“Of course I meant for you to go,” she said. “I just didn’t think you would.” And then she sat up, so suddenly that the bed shook. Her eyes widened, and they took on a dangerous glow and sparkle. “Let’s go. Tonight.”
Easy answer. “No.”
“Oh, please. Please. As a wedding gift to me.”
“No,” he said.
“I understand your reluctance—”
“No,” he repeated, trying to ignore the sinking feeling in his stomach. The sinking feeling that he was going to relent. “No, I don’t think you do.”
“But really,” she said, her eyes bright and convincing, “what do we have to lose? We’re getting married in two weeks—”
He lifted one brow.
“Next week,” she corrected. “Next week, I promise.”

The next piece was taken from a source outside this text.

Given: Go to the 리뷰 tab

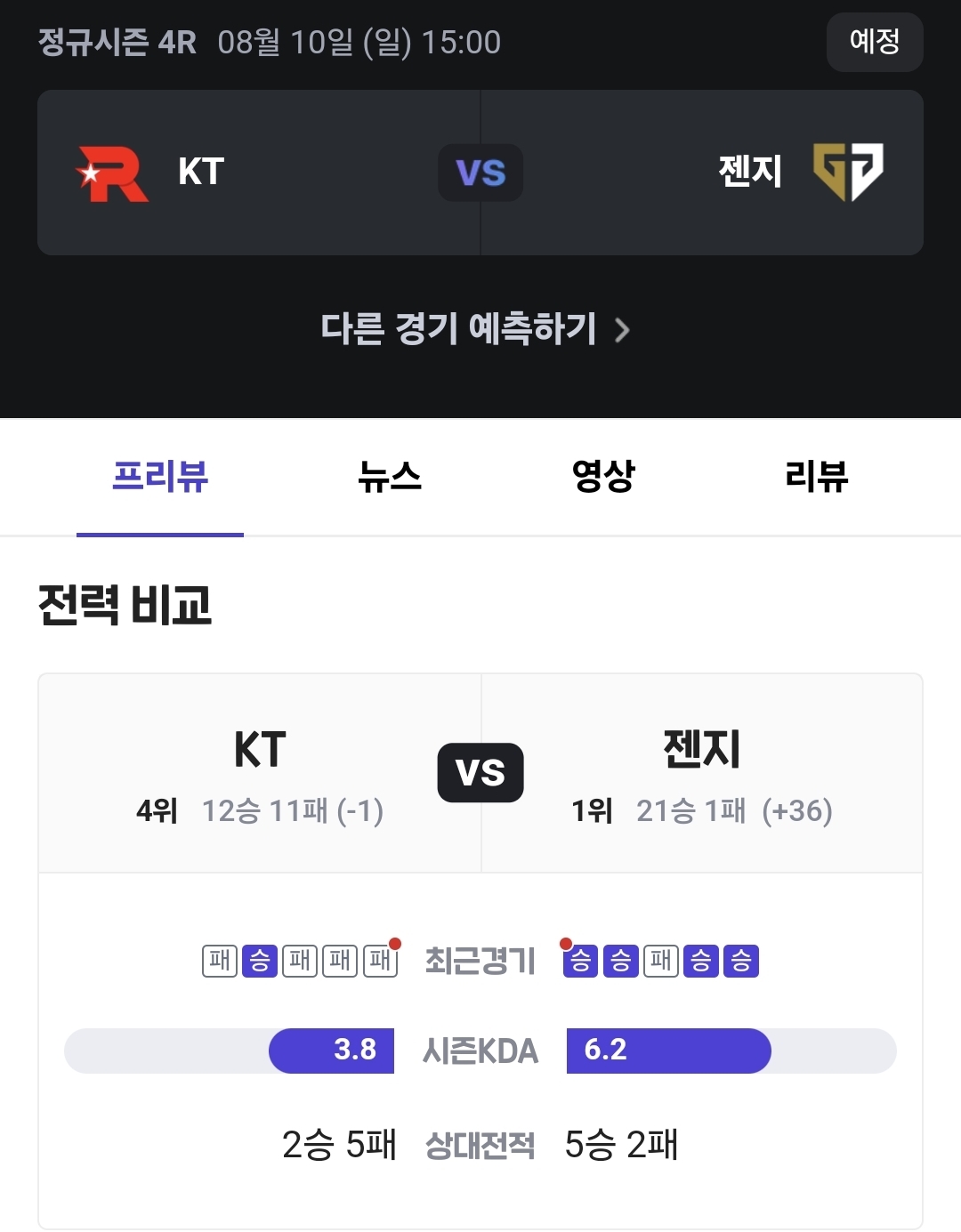Looking at the screenshot, I should [817, 477].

He pondered that. It was tempting.
“Please,” she said. “You know you want to.”
“Why,” he wondered aloud, “do I feel like I am back at university, with the most degenerate of my friends convincing me that I must drink three more glasses of gin?”
“Why would you wish to be friends with a degenerate?” she asked. Then she smiled with wicked curiosity. “And did you do it?”
Gareth pondered the wisdom of answering that; truly, he didn’t wish for her to know the worst of his schoolboy excesses. But it would get her off the topic of the jewels, and—
“Let’s go,” she urged again. “I know you want to.”
“I know what I want to do,” he murmured, curving one hand around her bottom, “and it is not that.”
“Don’t you want the jewels?” she prodded.
He started to stroke her. “Mmm-hmmm.”
“Gareth!” she yelped, trying to squirm away.
“Gareth yes, or Gareth—”
“No,” she said firmly, somehow eluding him and wriggling to the other side of the bed. “Gareth, no. Not until we go to Clair House to look for the jewels.”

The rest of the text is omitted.